GIVEN INFORMATION:
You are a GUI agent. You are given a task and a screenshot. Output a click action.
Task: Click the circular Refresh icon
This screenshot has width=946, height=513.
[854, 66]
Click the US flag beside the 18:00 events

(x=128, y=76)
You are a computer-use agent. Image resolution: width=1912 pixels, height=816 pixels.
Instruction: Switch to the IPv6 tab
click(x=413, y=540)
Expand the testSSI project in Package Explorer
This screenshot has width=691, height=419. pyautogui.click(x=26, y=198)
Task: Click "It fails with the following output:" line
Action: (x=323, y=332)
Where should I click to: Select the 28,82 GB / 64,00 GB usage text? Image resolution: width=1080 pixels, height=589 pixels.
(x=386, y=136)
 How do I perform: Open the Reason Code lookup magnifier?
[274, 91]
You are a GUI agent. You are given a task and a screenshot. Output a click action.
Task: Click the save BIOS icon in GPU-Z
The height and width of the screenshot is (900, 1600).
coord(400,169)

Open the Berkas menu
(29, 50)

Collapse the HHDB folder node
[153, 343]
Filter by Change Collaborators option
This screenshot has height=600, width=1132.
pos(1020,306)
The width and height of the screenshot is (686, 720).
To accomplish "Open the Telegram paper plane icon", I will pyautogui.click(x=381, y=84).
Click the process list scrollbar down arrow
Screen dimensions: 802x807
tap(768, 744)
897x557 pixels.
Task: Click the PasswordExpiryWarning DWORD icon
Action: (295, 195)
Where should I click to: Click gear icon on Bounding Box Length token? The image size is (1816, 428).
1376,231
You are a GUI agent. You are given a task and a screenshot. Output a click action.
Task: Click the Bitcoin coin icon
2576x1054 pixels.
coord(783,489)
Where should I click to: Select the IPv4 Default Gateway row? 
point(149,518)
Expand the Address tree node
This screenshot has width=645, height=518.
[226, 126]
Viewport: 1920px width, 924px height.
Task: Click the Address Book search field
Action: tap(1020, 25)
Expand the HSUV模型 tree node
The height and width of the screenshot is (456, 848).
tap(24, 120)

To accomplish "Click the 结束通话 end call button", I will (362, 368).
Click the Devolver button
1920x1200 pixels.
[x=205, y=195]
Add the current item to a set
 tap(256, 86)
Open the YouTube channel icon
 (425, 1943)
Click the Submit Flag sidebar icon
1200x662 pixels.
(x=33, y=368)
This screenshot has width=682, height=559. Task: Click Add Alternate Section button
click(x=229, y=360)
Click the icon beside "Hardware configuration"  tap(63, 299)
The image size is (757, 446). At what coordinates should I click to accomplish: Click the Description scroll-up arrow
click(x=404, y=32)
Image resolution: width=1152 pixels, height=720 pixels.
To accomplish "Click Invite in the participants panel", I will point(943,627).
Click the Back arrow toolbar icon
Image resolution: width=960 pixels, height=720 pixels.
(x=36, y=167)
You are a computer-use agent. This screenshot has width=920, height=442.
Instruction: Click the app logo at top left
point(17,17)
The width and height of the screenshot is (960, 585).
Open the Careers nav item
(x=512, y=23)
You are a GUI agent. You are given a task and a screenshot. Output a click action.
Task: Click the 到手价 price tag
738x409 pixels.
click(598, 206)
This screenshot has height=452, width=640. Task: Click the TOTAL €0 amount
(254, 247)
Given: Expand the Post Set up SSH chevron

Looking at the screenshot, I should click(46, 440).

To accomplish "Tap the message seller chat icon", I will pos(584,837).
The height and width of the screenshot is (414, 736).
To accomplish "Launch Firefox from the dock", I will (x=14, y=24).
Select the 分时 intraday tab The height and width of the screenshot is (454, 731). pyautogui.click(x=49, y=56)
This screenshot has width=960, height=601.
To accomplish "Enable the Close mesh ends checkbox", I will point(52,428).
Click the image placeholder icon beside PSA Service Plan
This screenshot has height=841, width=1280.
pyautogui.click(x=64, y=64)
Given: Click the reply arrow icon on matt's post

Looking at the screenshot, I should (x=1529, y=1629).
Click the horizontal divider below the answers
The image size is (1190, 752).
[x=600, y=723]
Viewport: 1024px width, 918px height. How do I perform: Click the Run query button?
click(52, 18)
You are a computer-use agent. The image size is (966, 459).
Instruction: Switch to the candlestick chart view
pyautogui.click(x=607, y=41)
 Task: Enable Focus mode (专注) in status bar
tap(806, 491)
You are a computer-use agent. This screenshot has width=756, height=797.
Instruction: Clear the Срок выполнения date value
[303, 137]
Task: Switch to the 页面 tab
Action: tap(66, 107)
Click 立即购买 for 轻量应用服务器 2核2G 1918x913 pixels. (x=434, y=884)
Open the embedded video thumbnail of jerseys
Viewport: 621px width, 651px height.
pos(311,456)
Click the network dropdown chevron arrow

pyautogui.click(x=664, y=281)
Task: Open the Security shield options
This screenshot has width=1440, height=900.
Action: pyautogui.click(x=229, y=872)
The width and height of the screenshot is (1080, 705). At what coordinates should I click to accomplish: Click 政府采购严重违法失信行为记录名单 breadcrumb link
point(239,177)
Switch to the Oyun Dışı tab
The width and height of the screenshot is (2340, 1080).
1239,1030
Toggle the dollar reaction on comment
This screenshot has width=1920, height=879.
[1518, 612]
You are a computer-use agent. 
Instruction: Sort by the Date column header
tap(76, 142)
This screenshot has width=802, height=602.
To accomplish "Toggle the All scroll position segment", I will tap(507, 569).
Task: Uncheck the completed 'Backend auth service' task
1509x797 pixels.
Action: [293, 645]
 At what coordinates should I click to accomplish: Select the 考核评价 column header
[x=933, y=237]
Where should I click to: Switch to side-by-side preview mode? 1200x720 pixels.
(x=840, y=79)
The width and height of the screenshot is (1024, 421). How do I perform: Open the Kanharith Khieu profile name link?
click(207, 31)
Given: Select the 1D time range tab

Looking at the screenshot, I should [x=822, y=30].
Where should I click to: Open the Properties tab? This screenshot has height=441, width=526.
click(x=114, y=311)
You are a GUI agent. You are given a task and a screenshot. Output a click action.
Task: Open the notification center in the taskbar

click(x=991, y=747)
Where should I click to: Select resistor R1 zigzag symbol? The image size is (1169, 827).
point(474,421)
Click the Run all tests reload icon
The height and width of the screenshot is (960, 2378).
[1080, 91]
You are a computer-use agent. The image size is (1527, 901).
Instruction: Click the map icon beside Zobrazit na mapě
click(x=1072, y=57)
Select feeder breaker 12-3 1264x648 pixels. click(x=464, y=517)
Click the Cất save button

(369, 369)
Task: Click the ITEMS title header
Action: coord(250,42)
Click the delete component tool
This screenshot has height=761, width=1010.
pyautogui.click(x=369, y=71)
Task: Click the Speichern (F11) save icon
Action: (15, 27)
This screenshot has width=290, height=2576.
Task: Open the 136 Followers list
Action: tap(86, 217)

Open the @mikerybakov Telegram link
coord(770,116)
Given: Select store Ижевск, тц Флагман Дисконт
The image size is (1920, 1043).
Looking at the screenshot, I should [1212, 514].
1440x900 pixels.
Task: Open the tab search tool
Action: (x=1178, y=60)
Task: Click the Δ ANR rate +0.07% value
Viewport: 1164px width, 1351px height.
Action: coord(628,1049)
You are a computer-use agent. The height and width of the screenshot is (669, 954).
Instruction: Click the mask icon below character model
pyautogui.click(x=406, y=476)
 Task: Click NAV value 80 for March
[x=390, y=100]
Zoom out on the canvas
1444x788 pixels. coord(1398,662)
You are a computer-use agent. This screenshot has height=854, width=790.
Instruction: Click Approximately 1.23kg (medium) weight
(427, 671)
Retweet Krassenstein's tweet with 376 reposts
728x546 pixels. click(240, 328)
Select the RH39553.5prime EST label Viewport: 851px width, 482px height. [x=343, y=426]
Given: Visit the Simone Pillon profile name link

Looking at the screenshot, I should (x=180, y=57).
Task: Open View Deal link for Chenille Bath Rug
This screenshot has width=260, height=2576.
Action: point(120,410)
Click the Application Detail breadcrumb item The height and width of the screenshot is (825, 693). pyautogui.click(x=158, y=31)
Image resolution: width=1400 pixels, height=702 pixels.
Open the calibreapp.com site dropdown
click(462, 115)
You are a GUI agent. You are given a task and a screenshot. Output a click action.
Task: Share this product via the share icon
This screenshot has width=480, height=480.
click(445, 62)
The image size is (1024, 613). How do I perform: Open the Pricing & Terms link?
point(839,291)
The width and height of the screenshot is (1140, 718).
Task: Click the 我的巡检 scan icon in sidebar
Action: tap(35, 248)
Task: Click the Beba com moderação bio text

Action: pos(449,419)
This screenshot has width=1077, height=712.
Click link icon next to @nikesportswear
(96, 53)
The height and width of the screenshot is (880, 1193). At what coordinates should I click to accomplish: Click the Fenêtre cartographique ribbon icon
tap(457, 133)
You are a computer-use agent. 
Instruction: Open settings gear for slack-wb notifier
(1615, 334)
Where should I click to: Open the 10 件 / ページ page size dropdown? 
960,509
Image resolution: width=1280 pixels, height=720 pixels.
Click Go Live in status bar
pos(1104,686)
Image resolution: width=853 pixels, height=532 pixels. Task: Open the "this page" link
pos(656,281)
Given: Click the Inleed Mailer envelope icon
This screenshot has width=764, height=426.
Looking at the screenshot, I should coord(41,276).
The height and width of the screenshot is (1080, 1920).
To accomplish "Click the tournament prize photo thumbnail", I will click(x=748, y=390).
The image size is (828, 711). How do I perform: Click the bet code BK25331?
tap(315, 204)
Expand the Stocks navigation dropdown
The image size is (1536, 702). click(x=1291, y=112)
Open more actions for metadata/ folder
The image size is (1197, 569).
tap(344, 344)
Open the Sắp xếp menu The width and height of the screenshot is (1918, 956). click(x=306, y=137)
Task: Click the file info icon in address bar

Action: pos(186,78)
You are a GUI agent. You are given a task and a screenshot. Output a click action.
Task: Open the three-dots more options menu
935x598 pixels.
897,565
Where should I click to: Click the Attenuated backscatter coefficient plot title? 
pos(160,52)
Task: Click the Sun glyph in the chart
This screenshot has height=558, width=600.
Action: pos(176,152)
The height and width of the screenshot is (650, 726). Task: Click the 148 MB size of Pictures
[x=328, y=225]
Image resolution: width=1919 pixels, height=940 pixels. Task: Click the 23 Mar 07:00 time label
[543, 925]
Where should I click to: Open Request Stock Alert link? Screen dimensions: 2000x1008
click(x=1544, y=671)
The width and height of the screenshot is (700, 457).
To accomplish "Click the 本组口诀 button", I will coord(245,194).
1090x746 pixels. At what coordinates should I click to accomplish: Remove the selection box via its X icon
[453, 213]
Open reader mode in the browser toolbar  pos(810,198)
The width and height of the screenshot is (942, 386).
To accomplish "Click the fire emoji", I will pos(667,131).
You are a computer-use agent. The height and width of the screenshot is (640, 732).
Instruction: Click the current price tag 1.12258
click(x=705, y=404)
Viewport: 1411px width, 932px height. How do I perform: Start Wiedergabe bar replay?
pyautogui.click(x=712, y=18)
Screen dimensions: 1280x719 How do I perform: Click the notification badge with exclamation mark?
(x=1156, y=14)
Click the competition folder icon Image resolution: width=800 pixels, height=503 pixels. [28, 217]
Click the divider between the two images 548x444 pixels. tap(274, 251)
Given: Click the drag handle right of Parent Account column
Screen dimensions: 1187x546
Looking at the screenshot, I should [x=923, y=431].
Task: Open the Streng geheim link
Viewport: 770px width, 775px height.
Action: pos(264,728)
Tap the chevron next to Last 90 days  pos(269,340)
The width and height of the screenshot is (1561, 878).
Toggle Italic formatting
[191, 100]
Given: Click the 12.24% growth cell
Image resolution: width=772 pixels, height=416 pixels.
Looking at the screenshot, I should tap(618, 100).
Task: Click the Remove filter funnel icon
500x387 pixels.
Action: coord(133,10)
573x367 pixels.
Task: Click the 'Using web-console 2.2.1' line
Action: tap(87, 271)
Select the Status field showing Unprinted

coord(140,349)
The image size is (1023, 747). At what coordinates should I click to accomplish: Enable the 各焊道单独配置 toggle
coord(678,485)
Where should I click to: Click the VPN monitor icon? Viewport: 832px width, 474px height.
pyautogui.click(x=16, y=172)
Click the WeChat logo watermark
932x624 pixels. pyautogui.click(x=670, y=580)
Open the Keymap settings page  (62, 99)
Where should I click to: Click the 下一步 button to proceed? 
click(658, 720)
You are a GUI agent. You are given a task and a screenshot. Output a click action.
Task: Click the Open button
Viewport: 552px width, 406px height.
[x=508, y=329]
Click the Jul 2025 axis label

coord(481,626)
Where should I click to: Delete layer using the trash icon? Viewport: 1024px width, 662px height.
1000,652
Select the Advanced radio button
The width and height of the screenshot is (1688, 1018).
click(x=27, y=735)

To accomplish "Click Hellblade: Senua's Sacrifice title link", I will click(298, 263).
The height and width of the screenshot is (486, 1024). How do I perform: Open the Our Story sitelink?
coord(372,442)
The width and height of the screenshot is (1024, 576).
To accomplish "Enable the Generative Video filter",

YOUR OBJECTIVE: After locating the line with "Given: Click the 12.24% growth cell" above, return that line and every later line through the one with "Task: Click the Remove filter funnel icon", word for word and with nothing else.

RESPONSE:
Given: Click the 12.24% growth cell
Image resolution: width=772 pixels, height=416 pixels.
Looking at the screenshot, I should tap(618, 100).
Task: Click the Remove filter funnel icon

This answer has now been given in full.